Region de Kayes : la gomme arabique, une alternative à l’émigration?

Parmi les six regions gommifères du Mali, c’est dans la region de Kayes que la filière est plus developpée. Alors que sur le continent africain, le pays est loin derrière le Soudan, le Nigeria et le Tchad. Au plan mondial, le marché de la gomme arabique est monopolisé par la France, leader mondial des importations et exportations.

La gomme arabique est une résine végétale qui provient de l’acacia, elle est très demandée par le secteur agro-alimentaire – on en trouve dans tous les sodas – et l’industrie pharmaceutique. La gomme arabique n’est produite que dans une région au monde: la bande sahélienne. Selonun récent rapport de la Conférence des Nations Unies sur le commerce et le développement (CNUCED) qui s’est penché sur la filière-le commerce de la gomme arabique croit de 7% par an.Seuls 60% de la demande mondiale est satisfaite.

Le Mali qui a produit 16 000 tonnes de résine en 2016 entend tirer profit de ce marché. Et dans la region de Kayes, qui concentre l’essentiel de la production nationale (12 000 tonnes en 2016), la filière est brandie comme une alternative à l’émigration. La region est la plus mobile du pays. Selon les statistiques, une famille sur trois  compte un member qui a tenté l’ ‘’aventure’’ souvent par la voie irregulière au peril de leurs vies.

Les autorités centrales et les acteurs locaux de la filièr   tentent de retenir les jeunes sur place en les sensibilisant sur les opportunités d’emplois notamment le marché de la gomme arabique. Aboubakar Makanguile s’inscrit dans cette dynamique. Il est l’initiateur de Deguessi vert, une plantation d’acacias de plus  1 000  hectares, dans le cercle de Nara, à la frontière avec la Mauritanie. Grace à cette plantation, il  parvient à employer   une centaine de personnes dont certains à temps plein et d’autres saisonniers avec une bonne reminération.

Aujourd’hui, le producteur vante les pontentialités de la filière pour detourner les jeunes de la region, tentés par l’émigration. Dans son arsenal dissuasif, Aboubacar aime rappeler le récit de migrants en transit qui sont restés six ans dans sa plantation. Ils se sont enrichis au point de renoncer à partir ailleurs, s’enthousiasme-t-il.

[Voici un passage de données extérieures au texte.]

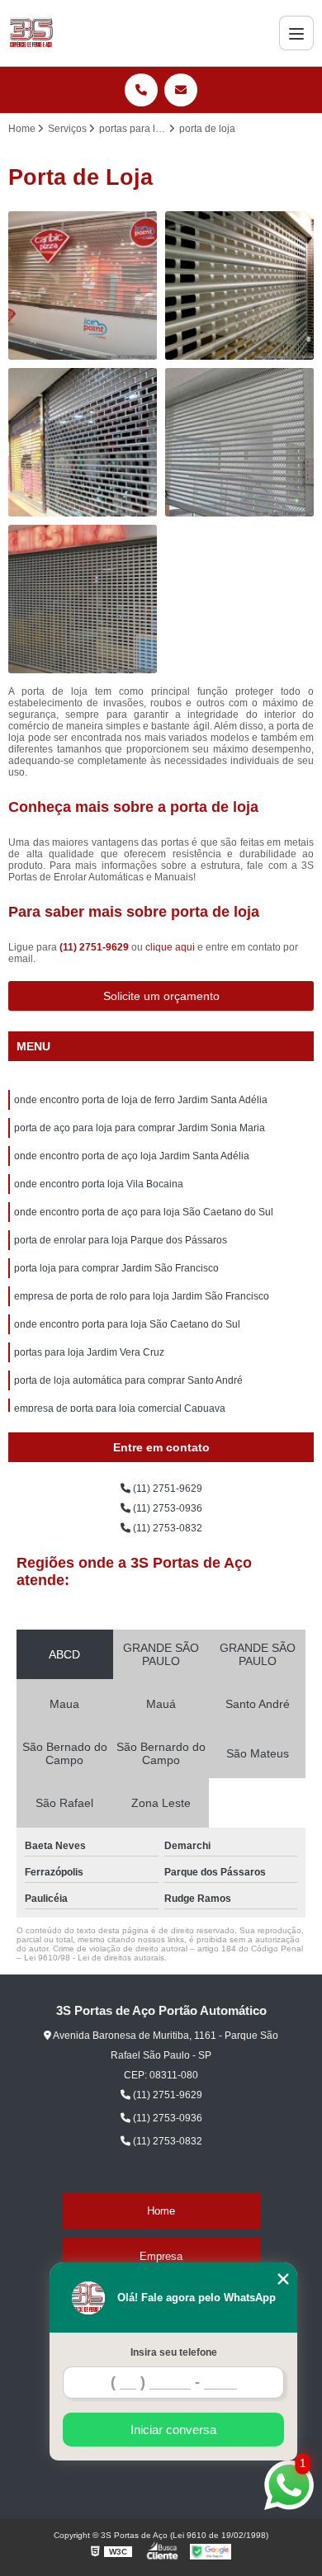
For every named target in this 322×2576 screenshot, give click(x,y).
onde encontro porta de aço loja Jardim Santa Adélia (131, 1156)
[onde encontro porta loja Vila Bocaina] (239, 442)
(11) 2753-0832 (166, 1528)
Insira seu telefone (173, 2352)
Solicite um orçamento (161, 996)
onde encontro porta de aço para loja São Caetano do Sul (143, 1212)
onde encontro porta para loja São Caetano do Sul (127, 1324)
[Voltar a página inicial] (31, 33)
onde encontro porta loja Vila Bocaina (98, 1184)
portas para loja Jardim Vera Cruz (89, 1352)
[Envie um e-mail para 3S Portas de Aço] (180, 89)
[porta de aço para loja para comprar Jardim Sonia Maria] (239, 285)
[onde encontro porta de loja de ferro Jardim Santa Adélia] (82, 285)
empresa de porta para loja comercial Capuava (119, 1408)
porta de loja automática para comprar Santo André (128, 1380)
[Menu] (296, 33)
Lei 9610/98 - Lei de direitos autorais (94, 1957)
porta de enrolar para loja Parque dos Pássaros (120, 1240)
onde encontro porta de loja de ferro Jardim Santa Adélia (141, 1100)
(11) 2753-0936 (166, 1508)
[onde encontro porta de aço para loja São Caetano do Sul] (82, 599)
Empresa (161, 2256)
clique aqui (170, 947)
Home (161, 2211)
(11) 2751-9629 (95, 947)
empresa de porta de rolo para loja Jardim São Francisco (141, 1296)
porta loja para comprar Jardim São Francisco (116, 1268)
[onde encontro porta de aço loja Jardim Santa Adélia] (82, 442)
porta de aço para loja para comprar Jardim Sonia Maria (139, 1128)
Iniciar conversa (173, 2430)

Oumar Balla Sissoko, président de l’Union locale des coopératives de producteurs de gomme arabique de Kayes, est sur le même front. Pour cet acteur qui plaide pour la labelisation de la gomme provenant du Mali sur le marché international, la gomme arabique est  une alternative viable à l’émigration. La gomme arabique permettrait de reduire de moitie  l’immigration dans la region de Kayes si des efforts sont déployés, selon Oumar Balla Sissoko.

Ils sont nombreux les acteurs de cette filière aux potentialités enormes à multiplier les rencontres avec les diasporas kayesiennes en vue de booster le secteur et contenir le flux migratoire. A travers le cadre integré renforcé, l’organe de coordination de la politique de valorisation de la gomme arabique, initié par le ministère du commerce et de la concurrence, 4 milliards de francs CFA ont été mobilisés en 2015 pour soutenir le secteur.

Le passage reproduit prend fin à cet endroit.